John Glashan was best known as the creator of the cartoon strip, ‘Genius’, which developed a cult following during its five-year run in the Observer. His passion for fine watercolour painting allowed him to develop his world of tiny figures inhabiting beautiful, vast, baroque interiors and sweeping landscapes. John Glashan was born John McGlashan in Glasgow on 24 December 1927. His father, Archibald McGlashan, was a portrait painter who became a Royal Scottish Academician in 1938 and President of the Glasgow Art Club in 1959. He was educated at Woodside School and, following his National Service, went on to study painting and drawing at Glasgow School of Art. In 1945, he won the gold medal in a Glasgow Corporation schools drawing competition.
Whilst at Glasgow School of Art, he provided illustrations for the Glasgow University magazines, GUM and Ygorra.
In the 1950s, John McGlashan moved to London with the intention of making a living as a painter, settling in a 6 x 3 foot garret. From 1953, he began submitting cartoons to Punch to supplement his income, dropping the ‘Mc’ from his signature. In 1959, he found an enthusiastic supporter in Denis Pitts, editor of the monthly magazine, Lilliput. He produced three cartoons per issue for Lilliput until its closure in 1960, as well as a number of covers. Shortly after he began producing work for Jocelyn Stevens’s newly revamped magazine, Queen. In 1961, the year that it was launched, he began submitting cartoons to Private Eye. A collection of his Private Eye cartoons, The Jokes of John Glashan: The Meths Festival and other celebrations, was published in 1975. He was a founder member of the British Cartoonists’ Association in 1966.
Between the 1960s and 1990s, John Glashan’s cartoons featured in a wide variety of magazines and newspapers, including The New Yorker, Town and Country, Tatler, Time Out, Radio Times and The Sunday Times.
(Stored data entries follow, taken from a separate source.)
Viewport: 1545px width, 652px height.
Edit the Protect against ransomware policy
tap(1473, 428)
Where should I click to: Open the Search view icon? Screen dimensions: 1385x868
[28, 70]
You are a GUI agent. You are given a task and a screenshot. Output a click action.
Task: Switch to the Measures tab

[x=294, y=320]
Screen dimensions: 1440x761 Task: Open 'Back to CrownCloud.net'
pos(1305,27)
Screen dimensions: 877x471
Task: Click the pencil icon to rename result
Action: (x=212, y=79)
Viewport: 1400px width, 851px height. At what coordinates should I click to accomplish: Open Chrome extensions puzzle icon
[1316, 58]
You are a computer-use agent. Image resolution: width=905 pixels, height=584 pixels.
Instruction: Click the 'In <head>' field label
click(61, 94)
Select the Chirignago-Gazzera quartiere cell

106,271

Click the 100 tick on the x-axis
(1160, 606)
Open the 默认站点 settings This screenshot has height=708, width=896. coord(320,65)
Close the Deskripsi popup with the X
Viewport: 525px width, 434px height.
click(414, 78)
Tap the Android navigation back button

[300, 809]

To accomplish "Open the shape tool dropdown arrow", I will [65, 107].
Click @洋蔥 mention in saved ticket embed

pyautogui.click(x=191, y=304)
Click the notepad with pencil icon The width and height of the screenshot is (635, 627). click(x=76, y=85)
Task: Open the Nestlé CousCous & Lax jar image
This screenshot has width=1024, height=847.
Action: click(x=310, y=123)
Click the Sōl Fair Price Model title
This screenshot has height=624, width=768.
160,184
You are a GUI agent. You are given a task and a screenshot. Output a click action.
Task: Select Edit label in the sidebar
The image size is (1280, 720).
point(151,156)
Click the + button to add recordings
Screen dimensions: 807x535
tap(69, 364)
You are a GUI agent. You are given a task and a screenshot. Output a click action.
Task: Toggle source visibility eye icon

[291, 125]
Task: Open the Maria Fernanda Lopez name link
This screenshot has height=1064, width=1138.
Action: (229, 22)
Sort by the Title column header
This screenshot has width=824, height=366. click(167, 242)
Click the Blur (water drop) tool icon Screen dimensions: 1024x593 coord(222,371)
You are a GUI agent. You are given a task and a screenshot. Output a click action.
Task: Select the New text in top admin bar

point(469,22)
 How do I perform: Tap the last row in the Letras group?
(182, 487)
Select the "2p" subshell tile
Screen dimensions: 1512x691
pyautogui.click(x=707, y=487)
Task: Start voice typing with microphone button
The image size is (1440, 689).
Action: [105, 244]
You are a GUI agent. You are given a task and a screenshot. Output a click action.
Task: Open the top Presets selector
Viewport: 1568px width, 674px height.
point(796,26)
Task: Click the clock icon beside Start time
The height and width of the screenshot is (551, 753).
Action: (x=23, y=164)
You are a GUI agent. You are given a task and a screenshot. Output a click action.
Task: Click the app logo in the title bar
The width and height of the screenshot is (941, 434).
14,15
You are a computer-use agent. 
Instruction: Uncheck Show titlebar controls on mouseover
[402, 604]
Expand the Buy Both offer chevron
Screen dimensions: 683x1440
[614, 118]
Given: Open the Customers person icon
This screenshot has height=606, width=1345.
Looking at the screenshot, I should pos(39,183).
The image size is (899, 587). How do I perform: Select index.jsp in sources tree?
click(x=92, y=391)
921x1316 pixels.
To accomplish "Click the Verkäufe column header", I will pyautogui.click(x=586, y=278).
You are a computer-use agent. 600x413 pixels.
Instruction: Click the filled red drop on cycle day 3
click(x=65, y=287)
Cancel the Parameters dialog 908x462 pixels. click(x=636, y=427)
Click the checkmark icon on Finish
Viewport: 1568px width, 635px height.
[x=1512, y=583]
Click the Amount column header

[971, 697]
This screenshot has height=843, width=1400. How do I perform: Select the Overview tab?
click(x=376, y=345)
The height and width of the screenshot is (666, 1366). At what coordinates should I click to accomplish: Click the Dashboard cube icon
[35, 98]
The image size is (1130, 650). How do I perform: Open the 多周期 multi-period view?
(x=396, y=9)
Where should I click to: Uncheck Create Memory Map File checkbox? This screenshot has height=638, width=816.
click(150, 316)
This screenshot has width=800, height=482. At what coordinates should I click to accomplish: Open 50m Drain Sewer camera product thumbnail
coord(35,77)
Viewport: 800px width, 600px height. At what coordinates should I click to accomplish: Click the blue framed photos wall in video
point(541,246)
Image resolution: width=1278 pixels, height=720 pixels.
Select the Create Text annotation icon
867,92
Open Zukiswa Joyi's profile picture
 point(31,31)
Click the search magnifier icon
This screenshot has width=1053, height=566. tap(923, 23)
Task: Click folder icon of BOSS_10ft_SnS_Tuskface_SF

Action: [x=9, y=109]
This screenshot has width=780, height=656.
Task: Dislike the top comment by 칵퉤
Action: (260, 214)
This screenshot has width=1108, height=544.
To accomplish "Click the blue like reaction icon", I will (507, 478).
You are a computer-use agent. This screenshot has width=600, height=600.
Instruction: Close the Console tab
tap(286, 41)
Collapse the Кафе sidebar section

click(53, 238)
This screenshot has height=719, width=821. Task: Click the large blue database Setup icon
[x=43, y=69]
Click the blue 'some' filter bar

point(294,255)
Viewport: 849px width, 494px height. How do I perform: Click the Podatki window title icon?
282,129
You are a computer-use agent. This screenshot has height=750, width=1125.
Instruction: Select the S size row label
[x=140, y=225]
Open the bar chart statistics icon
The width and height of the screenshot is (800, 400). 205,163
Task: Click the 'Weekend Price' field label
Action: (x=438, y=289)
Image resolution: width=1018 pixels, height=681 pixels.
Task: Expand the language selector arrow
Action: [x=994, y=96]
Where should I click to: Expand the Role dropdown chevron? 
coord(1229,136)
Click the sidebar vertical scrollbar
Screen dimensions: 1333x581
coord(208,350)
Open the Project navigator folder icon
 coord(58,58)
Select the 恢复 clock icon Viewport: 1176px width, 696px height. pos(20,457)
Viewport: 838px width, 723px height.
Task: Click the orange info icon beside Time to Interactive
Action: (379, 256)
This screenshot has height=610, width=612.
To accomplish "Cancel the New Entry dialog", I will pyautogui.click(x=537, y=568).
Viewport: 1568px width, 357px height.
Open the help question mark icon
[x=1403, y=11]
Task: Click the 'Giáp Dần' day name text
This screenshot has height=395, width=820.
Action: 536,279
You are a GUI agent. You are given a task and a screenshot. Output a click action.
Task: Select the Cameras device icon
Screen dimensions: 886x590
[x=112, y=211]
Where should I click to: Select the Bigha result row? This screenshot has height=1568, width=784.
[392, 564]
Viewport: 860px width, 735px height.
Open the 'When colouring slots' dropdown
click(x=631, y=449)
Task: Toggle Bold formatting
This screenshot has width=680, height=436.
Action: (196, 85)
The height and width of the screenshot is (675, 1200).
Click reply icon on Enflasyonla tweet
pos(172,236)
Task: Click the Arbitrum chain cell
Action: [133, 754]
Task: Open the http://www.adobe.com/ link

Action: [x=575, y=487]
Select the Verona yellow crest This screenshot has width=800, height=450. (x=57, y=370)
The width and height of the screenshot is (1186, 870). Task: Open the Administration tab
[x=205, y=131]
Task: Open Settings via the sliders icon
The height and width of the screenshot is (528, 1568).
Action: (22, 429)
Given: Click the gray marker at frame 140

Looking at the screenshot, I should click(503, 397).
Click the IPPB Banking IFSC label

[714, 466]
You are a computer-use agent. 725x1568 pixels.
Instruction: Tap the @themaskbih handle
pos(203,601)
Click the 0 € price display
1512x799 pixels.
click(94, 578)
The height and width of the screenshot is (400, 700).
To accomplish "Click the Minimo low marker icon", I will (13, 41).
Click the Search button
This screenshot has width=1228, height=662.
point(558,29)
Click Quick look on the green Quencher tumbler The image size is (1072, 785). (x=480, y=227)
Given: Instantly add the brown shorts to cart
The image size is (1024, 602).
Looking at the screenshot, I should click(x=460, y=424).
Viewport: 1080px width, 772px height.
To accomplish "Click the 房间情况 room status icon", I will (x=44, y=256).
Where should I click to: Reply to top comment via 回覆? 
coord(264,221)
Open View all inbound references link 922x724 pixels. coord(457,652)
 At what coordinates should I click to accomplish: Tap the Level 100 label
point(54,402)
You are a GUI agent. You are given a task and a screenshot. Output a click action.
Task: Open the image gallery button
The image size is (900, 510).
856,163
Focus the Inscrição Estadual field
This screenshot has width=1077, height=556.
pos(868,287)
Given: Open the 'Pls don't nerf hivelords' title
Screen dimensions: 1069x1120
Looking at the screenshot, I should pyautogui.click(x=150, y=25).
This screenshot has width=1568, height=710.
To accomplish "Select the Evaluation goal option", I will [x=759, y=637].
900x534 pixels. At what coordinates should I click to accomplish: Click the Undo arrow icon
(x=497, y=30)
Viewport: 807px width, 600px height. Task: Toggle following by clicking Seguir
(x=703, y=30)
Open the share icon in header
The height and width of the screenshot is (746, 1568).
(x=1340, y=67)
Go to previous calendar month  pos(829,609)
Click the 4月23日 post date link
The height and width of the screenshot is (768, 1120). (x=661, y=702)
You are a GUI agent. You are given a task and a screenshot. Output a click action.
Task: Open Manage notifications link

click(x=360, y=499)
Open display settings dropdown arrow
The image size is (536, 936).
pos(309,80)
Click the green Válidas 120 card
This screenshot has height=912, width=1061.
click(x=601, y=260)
In 1978, he started at the Observer, producing a weekly cartoon strip for the Observer Magazine, taking over from Jules Feiffer.
The strip, ‘Genius’, which featured the adventures of Anode Enzyme, a man with an IQ of 12,794, and his patron Lord Doberman, the richest man in the world, would become Glashan’s most famous creation. The strip ran for 228 episodes and won him the Glen Grant Strip Cartoon Award in 1981. ‘Genius’ developed something of a cult following during its five-year run. As the magazine’s editor, Peter Crookston explained, ‘the world was divided into those who thought it was a work of genius and those who didn’t get it. Donald Trelford [the newspaper’s then editor] hated it; I defended it to the death’. When Trevor Grove took over as the magazine’s editor in 1983, the strip was dropped.
In 1984, BBC Scotland Television produced an arts feature documentary about Glashan’s work, directed by Ken MacGregor. Titled ‘John Glashan: Genius’, the documentary brought Anode Enzyme and Lord Doberman to life, played by John Buick and Neil Connery respectively.
Following the end of the ‘Genius’ strip, Glashan began to return his focus towards landscape and portrait painting and continued to paint in watercolour throughout his life. He held exhibitions of his landscape paintings at the Francis Kyle Gallery in 1979 and 1983, and the Fine Art Society in 1991 and 1994, and shows of his cartoons at The Cartoon Gallery in 1991 and the Grosvenor Gallery in 1995.
In 1988, Glashan was persuaded by Michael Heath to start producing weekly, half-page cartoons for The Spectator, which ran until illness prevented him from working in 1998.
Glashan illustrated several books, including Tonight and Other Nights (1959), Sweet & Sour (1983), Small Parts in History (1985) and Journal of a Collector (1994). In addition to this, a number of collections of his cartoons were published – The Eye of the Needle (1961), Speak Up You Tiny Fool (1966), The Penguin John Glashan (1967) and John Glashan’s World (1991).
John Glashan died in London on 15 June 1999 at the age of 71, and was survived by his wife, Anna, and their two children, Alex and Iona.